La nuit


              À travers ce pur sanctuaire,
Ce voile saint tiré sur Ton midi splendide,
Pour épargner nos yeux – ainsi les vers luisants
                    Brillent au clair de lune –
        Le sage Nicodème vit la lumière
        Qui lui fit découvrir son Dieu la nuit1.

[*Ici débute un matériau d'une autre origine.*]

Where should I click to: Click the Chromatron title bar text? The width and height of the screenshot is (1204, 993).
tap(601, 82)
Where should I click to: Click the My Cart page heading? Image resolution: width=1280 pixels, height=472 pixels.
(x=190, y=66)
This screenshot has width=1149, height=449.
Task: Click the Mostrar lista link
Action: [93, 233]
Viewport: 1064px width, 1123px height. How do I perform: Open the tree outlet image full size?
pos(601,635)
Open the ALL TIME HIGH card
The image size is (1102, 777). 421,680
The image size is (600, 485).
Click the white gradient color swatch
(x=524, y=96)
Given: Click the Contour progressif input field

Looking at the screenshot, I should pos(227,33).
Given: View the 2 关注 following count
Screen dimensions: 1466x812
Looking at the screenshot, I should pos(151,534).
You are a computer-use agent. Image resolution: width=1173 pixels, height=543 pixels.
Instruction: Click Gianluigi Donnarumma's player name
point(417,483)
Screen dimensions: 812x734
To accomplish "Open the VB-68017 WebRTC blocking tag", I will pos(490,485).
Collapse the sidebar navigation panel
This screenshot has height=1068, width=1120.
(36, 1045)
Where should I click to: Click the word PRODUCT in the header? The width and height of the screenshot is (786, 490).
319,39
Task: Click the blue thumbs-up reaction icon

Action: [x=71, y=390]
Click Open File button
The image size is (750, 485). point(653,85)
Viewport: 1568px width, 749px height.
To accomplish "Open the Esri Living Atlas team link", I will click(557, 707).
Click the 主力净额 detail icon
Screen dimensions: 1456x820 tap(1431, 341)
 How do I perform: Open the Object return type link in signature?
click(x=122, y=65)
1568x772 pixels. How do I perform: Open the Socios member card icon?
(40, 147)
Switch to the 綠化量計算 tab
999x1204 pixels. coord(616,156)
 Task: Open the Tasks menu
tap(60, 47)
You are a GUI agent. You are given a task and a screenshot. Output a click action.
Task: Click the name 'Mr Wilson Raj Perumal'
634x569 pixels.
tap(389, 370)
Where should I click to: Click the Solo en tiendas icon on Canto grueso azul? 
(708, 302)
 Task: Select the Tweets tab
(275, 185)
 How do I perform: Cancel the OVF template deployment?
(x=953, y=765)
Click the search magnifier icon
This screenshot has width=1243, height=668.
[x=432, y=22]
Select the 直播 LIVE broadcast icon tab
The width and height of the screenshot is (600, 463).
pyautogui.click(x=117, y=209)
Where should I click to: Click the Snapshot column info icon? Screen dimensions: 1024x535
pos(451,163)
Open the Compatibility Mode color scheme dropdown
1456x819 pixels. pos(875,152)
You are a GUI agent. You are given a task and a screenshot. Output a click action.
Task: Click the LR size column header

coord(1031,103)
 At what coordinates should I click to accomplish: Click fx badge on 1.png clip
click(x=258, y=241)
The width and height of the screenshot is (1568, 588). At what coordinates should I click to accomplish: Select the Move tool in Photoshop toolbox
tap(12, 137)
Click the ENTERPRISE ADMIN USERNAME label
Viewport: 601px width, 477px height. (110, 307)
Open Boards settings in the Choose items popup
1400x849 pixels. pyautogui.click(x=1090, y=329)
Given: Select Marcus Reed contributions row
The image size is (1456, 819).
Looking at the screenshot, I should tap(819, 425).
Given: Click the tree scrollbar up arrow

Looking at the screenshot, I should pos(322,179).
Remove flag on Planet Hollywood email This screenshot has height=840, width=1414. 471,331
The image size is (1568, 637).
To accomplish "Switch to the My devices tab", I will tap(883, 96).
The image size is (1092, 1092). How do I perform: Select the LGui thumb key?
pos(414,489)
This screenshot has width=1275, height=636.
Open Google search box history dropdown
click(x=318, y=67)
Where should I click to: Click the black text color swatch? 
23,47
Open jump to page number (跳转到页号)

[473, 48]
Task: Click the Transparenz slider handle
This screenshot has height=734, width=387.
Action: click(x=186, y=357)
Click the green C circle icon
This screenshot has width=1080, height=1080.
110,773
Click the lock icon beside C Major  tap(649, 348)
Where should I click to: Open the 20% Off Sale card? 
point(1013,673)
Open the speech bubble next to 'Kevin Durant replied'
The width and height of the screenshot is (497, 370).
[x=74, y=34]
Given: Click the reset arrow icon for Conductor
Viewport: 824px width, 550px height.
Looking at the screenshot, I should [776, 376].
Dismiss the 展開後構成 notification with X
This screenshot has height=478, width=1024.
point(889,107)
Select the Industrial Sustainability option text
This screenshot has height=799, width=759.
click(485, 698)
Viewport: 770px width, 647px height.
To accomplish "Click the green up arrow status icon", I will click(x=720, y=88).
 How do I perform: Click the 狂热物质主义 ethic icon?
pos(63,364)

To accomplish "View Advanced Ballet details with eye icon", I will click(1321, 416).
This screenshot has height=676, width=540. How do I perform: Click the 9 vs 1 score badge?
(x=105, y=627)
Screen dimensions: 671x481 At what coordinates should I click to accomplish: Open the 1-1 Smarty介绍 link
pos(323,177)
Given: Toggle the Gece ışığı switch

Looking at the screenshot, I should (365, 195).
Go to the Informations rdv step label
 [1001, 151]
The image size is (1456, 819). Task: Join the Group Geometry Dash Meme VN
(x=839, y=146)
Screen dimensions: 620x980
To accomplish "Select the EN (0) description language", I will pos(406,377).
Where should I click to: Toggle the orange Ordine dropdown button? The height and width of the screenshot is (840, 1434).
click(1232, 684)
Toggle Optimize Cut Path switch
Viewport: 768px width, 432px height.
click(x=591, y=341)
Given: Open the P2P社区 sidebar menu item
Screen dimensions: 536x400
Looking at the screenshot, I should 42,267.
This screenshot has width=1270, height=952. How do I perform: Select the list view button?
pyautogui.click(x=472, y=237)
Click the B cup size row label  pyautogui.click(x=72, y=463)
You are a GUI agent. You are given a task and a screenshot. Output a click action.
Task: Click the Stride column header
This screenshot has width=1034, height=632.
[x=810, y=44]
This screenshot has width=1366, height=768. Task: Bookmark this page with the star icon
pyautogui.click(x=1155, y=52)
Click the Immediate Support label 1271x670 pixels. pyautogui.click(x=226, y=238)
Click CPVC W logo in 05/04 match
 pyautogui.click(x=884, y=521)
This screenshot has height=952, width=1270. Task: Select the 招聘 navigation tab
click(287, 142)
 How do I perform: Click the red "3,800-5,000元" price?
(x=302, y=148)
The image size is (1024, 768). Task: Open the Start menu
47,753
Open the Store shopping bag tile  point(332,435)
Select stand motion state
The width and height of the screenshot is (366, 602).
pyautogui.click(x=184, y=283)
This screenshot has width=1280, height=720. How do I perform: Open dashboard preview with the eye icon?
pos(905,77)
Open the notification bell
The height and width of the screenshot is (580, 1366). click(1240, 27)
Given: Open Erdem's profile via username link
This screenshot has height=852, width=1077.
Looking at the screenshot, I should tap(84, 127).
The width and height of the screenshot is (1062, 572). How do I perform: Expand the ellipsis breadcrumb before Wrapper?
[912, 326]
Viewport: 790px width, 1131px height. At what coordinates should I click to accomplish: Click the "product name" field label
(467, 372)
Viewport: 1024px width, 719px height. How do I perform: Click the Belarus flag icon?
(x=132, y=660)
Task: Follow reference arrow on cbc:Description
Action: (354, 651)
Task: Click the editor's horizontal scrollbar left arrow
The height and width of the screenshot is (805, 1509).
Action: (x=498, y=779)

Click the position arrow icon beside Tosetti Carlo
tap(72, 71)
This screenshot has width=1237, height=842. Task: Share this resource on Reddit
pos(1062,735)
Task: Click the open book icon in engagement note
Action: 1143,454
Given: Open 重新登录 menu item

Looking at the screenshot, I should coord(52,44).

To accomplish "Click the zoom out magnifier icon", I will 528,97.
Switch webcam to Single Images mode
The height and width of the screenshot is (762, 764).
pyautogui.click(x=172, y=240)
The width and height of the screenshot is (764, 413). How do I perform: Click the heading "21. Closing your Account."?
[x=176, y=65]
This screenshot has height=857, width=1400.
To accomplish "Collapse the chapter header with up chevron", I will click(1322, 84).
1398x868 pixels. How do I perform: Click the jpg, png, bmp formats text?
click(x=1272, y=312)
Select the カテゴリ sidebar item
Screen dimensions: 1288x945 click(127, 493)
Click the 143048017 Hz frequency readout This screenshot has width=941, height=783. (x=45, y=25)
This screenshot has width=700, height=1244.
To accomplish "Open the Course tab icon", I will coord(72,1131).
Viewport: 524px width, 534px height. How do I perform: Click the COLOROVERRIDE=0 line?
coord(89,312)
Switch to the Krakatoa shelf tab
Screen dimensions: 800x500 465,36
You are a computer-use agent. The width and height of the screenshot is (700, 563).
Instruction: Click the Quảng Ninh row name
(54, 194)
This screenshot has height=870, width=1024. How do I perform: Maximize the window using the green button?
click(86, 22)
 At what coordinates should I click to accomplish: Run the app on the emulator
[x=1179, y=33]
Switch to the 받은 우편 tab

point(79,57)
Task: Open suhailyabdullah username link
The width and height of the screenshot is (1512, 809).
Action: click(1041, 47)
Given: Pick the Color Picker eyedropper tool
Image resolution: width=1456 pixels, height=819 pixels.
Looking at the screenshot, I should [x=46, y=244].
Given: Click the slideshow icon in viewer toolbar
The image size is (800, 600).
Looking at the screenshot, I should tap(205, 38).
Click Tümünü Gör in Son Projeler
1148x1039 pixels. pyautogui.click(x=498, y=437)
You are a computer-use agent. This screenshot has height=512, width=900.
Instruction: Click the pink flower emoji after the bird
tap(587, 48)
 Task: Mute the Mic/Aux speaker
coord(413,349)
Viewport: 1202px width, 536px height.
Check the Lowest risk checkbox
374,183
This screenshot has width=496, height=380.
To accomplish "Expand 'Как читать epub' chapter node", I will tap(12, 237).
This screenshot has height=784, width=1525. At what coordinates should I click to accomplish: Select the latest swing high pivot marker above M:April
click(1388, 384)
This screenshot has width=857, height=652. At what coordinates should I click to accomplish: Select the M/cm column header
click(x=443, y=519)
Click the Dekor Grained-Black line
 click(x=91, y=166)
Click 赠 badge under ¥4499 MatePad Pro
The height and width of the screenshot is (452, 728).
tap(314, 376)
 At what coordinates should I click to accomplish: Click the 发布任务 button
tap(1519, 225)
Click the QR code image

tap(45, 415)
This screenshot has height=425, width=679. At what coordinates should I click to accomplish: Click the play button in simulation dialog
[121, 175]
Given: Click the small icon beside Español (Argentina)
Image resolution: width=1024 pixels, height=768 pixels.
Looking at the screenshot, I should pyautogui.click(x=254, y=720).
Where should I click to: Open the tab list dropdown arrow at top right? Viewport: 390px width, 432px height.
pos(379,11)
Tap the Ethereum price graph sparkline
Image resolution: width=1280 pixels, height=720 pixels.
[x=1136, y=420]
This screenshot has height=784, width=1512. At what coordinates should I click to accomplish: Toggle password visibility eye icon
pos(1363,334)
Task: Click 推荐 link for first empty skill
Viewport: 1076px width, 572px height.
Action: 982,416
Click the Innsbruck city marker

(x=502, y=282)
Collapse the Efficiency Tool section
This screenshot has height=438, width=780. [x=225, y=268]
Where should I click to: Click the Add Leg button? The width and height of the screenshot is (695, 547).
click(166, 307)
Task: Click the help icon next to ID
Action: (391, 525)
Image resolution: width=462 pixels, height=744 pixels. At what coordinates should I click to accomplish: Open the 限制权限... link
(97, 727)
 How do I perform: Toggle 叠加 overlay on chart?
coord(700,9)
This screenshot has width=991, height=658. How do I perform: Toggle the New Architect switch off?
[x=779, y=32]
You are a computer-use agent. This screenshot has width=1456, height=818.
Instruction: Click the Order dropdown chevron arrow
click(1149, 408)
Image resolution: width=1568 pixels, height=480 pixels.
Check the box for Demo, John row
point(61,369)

              Oh ! le plus heureux des croyants
Sur cette terre obscure où les yeux sont aveugles
Il put voir battre enfin tes ailes salutaires
                    Quand tu pris ton essor
        Et, ce qu’on ne fera jamais deux fois,
        À minuit parler avec le Soleil2!

              Oh, qui me dira en quel lieu
À cet instant mort et muet, il te trouva ?
Quel sol sacré et solitaire put porter
                    Une fleur aussi rare ;
        Qui dans sa sainte corolle contint
        La Divinité en sa plénitude ?

              Ce ne fut trône d’or massif,
Ni chérubin mort et poudreux, pierre sculptée,
Mais Sa création vivante, qui reçut
                    Seule, et tint le Seigneur ;
        L’arbre et la plante veillaient, épiaient,
        S’étonnaient, tandis que dormaient les Juifs.

              Chère Nuit ! Défaite du siècle,
Obstacle aux sots officieux ; frein du souci ;
Jour des esprits ; calme retraite de mon âme
                    Que nul ne peut troubler !
        Le temps où Christ cria, où il pria ;
        Heures à l’unisson du très haut Ciel !

              Vol muet, pénétrant de Dieu,
Où le front du Seigneur est baigné de rosée,
Et ses cheveux mouillés des perles de la nuit ;
                    Son appel doux et calme ;
        Temps où il frappe à l’huis ; l’âme alors veille,
        Et l’esprit voit les esprits glorieux.

              Si tous mes jours bruyants, mauvais,
Étaient calmes et purs comme ta voûte sombre,
Dont parfois, seul, de l’aile ou de la voix, un ange
                    Peut déchirer la paix ;
        Alors au ciel toute la longue année
        Je me tiendrais, n’errerais point ici.

              Mais vivant là où le soleil
Éveille tout, où tout se mêle, où tout épuise
Et soi-même et le reste, à tous les marécages
                    Je consens et je cours ;
        Et sous le jour trompeur de cette terre
        Je pèche plus que je ne puis la nuit.

              Il est en Dieu – certains le disent –
Des ténèbres éblouissantes ; tels les hommes
Disent qu’il se fait tard et sombre, parce qu’ils
                    Ne voient tout clairement.
        Que vienne cette Nuit ! afin qu’en Lui
        Je puisse vivre, invisible et obscur !



Henry VAUGHAN.

Traduit par Louis Cazamian.




1. V. saint Jean, III, I et 10 ; VII, 50 ; XIX, 39.
2. Ici, l’éclat de la vérité divine (Jésus).